In the given problem, the molarity of Ca( OH)_2 is used to calculate the resulting concentration of OH^- ions after dissociation. Knowing the initial molarity of a reactant helps predict how much of a product will form, especially in reactions involving dissociation or chemical equilibrium.
Understanding molarity allows chemists and students alike to work with solutions accurately, whether it's preparing them in the laboratory or predicting the yield of a given reaction. It serves as the foundation for communicating concentrations in a standard and universally understood format.

Dissociation Reaction

Dissociation reactions involve the separation of a compound into ions when dissolved in water. In the case of Ca( OH)_2, it dissociates to form Ca^{2+} and 2 OH^- ions. This type of reaction is essential in understanding the behavior of ionic compounds in solutions.
When a compound like Ca( OH)_2 is added to water, it breaks down into its constituent ions, showing the ionic nature of the compound.
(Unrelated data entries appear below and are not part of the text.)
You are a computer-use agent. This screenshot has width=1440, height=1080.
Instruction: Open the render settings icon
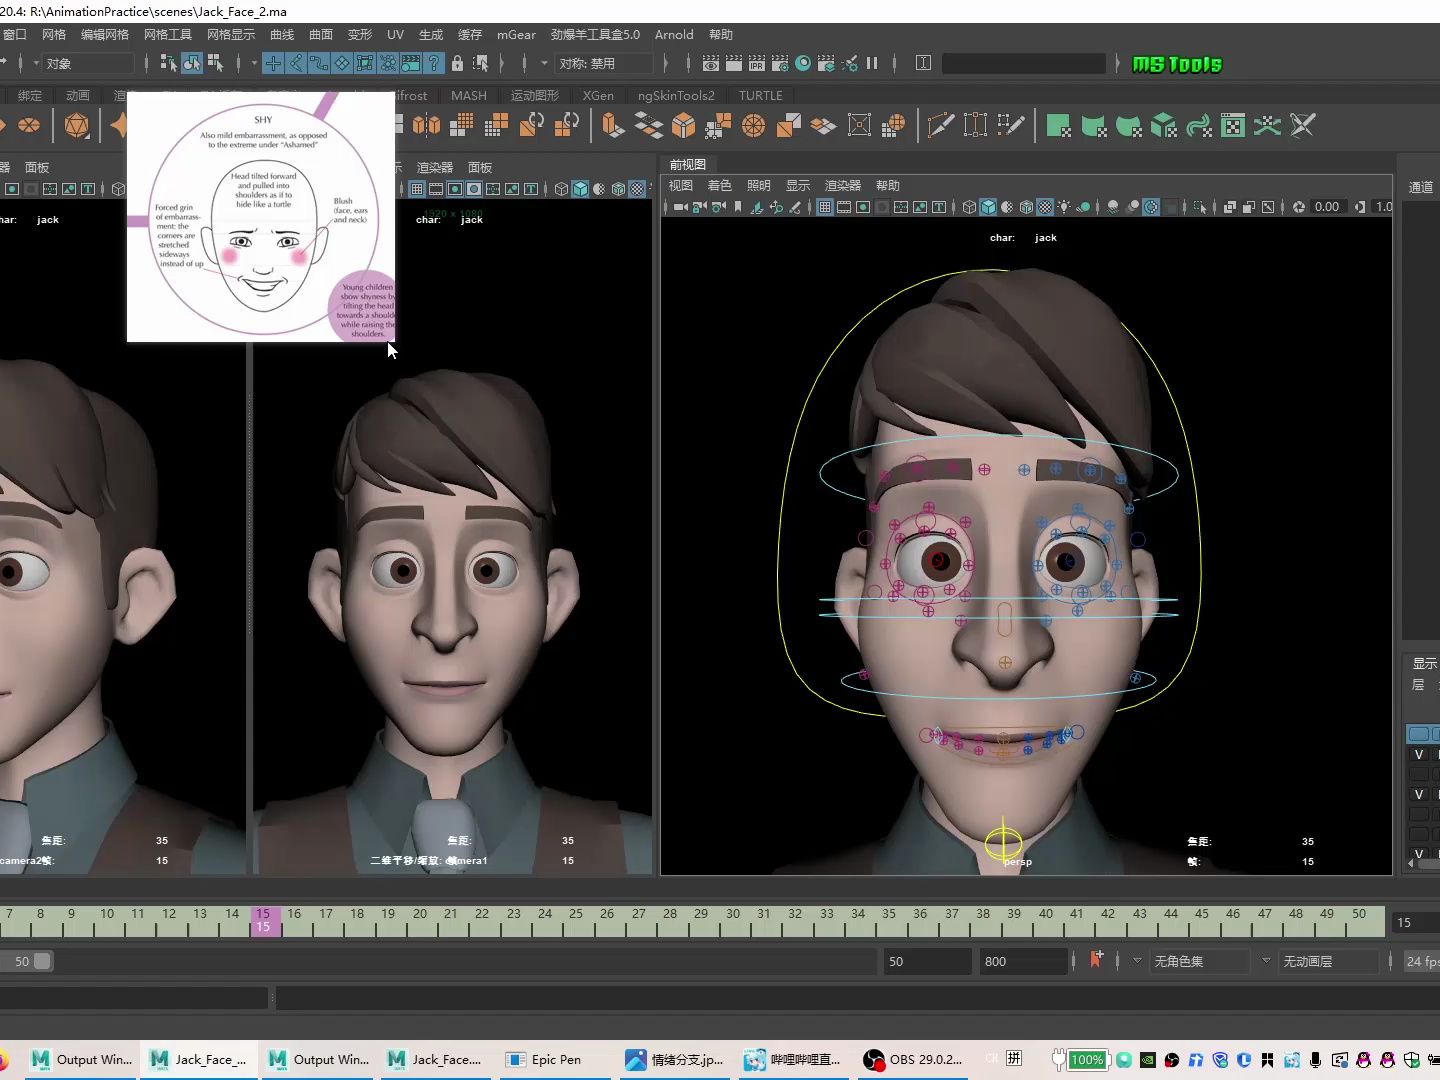(780, 63)
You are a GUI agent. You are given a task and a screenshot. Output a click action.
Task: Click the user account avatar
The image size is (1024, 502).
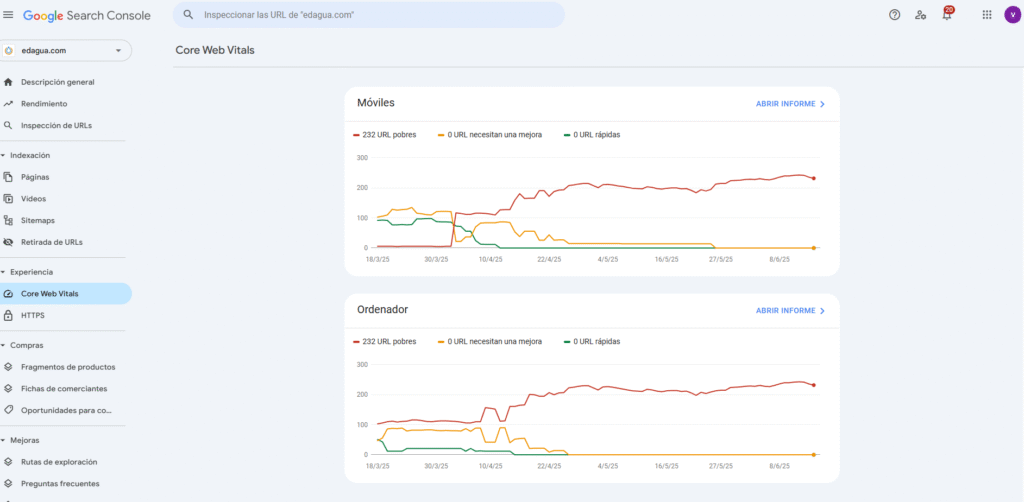click(x=1011, y=15)
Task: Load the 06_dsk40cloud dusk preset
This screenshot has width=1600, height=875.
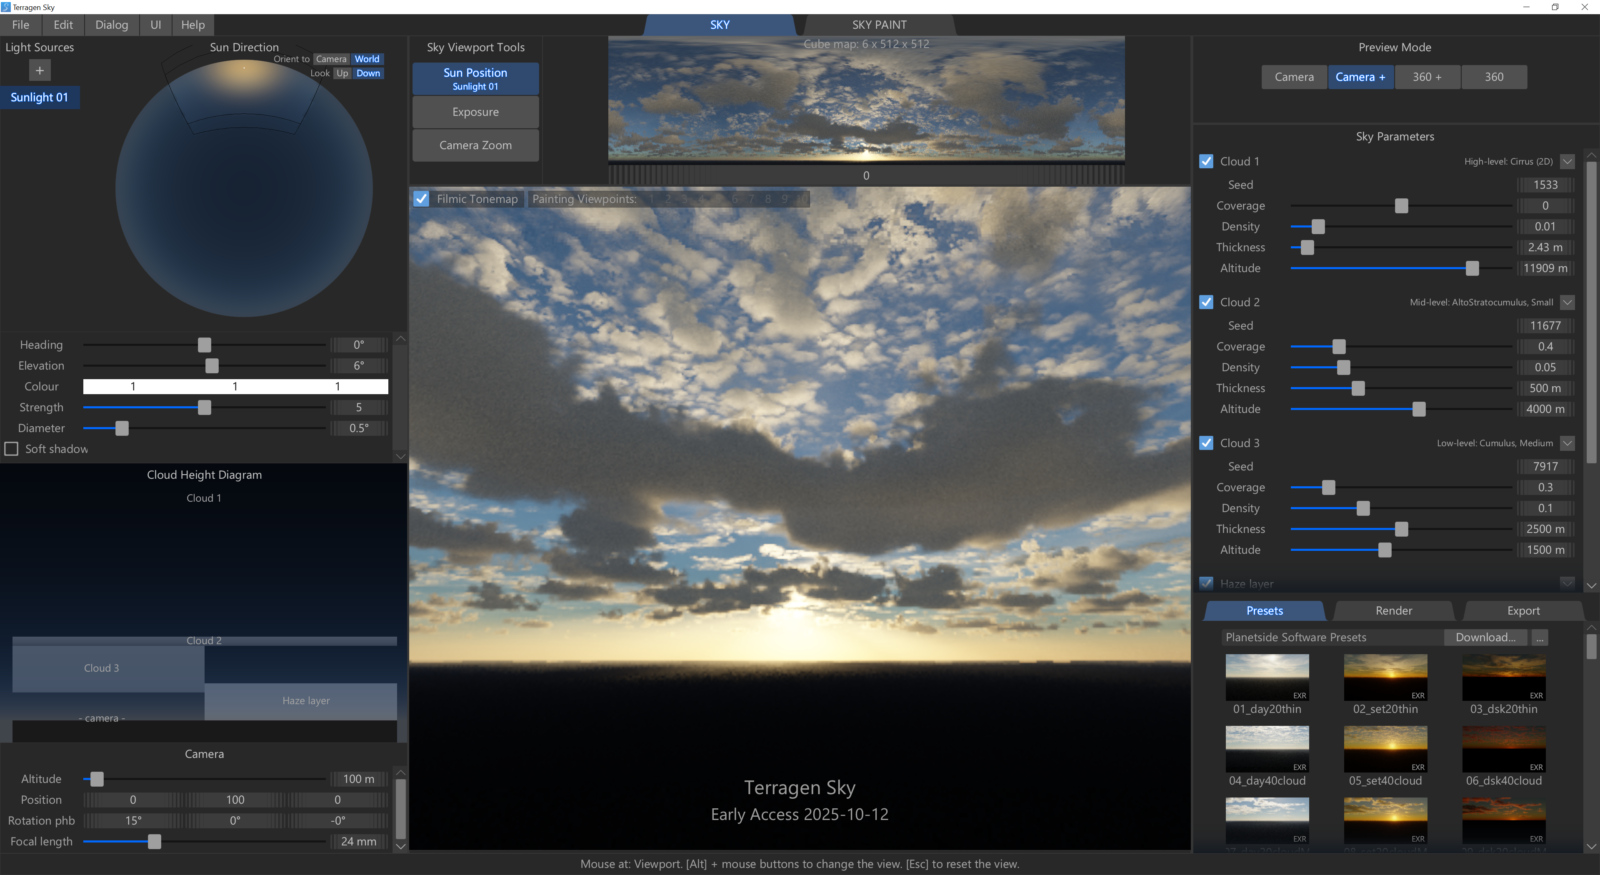Action: (1503, 749)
This dissociation is key to understanding how such compounds contribute to the solution's characteristics, like pH or electrical conductivity. For Ca( OH)_2, the generation of OH^- ions increases the solution's basicity.
Grasping the concept of dissociation is crucial in chemistry for predicting how substances interact in aqueous solutions. It's the driving force behind processes ranging from acid-base reactions to the solubility of salts, shaping our understanding of chemical behavior in water-based systems.